Noah was still running over the visit to the gravesite in his mind. He’d been unsure what to do and had just leaned up against the truck with Lelen and petted Reagan.

Gabby had pulled out her pack of Winstons and lit two, switching between cigarettes on each drag. It was like she had lit one for her husband. Was communing with him in some unspoken way they could never understand. Smoke had curled out her broad nose, and the distant lights of Tuba city fluttered on in the east. She’d finished the cigarette in her right hand and put it out on her left boot and then inverted the process with the other cigarette.

Gabby had laughed to herself and turned around from Tommy’s grave, walking towards the back of the truck. She’d reached in the bed, and pulled out the shovel they’d brought. She had walked back to the grave and worked over some dirt next to it with her boot heel, and then started digging shovelfuls out from the red earth. She’d breathed heavily from the effort, and then went to a knee and placed the book in the hole. When she’d finished putting the dirt on top of the book, and she’d smoothed over the red hump on top of the hole with the underside of her boot.

“What book did you give him?” Noah said. They had remained silent for most of an hour as the buttes closed in on the sides of the highway and walled them off from the day. And now the night was finally winning out, about 30 miles outside Flagstaff, and they were beyond the Painted Desert and the pine forests ghosted their peripheral vision.

Blue Horses Rush In,” she said.

Noah stared blankly. It did not register.

“Luci Tapahonso,” she explained. “Tommy liked her poetry. I thought it was weird when we first met. This broke Indian cowboy reading poetry in his spare time. But now it makes sense to me now. And sometimes when I read what he used to read, it’s like I can hear his voice talking to me. It’s like a shared and whispered chant of loneliness.”

Noah stared at her for a while. He thought what she’d done seemed a tender and unique gesture, another side of this person he was coming to like more and more.

“You saw Dawn the other day didn’t you?” Gabby said loudly.

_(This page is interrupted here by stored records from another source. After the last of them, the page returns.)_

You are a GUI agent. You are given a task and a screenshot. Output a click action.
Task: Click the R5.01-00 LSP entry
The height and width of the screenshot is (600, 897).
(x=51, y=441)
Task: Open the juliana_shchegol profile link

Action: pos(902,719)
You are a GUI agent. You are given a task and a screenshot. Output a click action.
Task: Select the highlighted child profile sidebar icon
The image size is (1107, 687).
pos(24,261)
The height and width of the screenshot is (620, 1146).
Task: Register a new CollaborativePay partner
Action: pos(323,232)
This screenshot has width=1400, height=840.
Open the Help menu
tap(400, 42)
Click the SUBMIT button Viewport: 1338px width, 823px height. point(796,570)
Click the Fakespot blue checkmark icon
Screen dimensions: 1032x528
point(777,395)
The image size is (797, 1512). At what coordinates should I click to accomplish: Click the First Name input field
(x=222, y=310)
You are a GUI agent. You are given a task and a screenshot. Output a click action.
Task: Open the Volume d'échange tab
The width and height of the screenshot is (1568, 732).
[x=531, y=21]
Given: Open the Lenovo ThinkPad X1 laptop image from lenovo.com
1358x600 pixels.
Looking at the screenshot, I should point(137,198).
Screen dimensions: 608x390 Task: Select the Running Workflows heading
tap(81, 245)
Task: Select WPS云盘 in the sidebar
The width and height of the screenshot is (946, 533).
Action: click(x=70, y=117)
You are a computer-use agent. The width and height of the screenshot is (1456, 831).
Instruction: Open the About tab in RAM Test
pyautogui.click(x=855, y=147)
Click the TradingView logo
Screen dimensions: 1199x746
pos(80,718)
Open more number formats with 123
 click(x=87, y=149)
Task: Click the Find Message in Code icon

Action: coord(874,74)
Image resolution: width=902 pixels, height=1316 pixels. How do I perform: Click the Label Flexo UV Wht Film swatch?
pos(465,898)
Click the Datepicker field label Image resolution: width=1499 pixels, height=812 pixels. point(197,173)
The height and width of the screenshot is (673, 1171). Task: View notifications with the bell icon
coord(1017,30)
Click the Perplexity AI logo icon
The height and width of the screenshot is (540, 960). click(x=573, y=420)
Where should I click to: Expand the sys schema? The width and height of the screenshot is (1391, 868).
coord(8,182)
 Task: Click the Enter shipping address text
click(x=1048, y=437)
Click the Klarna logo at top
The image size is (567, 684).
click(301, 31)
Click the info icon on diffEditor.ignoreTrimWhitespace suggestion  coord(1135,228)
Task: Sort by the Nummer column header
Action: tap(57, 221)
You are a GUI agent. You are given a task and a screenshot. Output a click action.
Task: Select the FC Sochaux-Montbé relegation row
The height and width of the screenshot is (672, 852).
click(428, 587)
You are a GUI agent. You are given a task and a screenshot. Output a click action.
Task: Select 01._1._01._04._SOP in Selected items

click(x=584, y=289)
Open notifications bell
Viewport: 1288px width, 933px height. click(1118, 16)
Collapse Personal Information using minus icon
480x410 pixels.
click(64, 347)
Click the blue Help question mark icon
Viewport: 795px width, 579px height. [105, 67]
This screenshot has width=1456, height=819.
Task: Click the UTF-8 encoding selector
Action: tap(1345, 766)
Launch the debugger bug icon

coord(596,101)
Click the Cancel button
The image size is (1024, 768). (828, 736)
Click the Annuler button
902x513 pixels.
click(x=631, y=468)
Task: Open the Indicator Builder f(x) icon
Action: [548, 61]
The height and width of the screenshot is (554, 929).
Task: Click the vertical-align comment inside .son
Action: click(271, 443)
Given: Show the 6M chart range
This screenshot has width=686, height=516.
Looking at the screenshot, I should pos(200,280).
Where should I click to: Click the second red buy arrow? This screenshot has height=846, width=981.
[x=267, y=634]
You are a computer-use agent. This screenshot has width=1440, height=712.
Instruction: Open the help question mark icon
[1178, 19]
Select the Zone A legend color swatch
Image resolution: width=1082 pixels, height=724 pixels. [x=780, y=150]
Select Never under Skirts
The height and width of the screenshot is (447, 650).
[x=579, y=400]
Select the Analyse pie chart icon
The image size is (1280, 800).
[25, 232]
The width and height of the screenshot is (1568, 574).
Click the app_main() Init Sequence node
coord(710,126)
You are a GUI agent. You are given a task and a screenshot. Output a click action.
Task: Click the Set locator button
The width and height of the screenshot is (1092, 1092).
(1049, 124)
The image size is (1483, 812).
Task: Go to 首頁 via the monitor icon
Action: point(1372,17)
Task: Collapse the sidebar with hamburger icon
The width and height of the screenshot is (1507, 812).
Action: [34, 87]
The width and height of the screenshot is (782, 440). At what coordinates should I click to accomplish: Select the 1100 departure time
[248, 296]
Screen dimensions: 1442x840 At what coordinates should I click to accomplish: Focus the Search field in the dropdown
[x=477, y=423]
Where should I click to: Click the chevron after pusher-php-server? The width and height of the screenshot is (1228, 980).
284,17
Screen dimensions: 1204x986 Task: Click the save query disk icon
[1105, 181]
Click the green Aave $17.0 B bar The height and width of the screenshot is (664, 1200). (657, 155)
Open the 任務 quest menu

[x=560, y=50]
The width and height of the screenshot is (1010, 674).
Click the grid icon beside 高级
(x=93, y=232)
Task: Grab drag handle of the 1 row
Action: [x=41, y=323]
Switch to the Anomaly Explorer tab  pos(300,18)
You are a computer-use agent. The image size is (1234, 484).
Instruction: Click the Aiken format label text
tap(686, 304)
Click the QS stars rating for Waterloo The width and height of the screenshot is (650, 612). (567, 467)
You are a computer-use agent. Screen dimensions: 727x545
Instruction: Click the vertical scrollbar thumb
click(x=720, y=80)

It was as if she had read his mind, and he jerked a little at the mention of her name. He took his left hand off the steering wheel and touched the bandana. Just the thought of her and he could immediately see her face buried in the trucker’s crotch, working his privates like a greedy javelina on the underbelly of a scrub oak. He felt sick.

“I saw her. I don’t know how much she saw me. ” The words came out quietly, and he didn’t know if Gabby had heard them. In any case, she didn’t ask him again, and he was thankful for that. He was embarrassed, but it was more than just embarrassment. He hadn’t wanted Gabby to know that he saw Dawn for the same reason he woudln’t talk about an ex-lover to a new one. But Gabby wasn’t his lover. He wasn’t really sure what they were becoming.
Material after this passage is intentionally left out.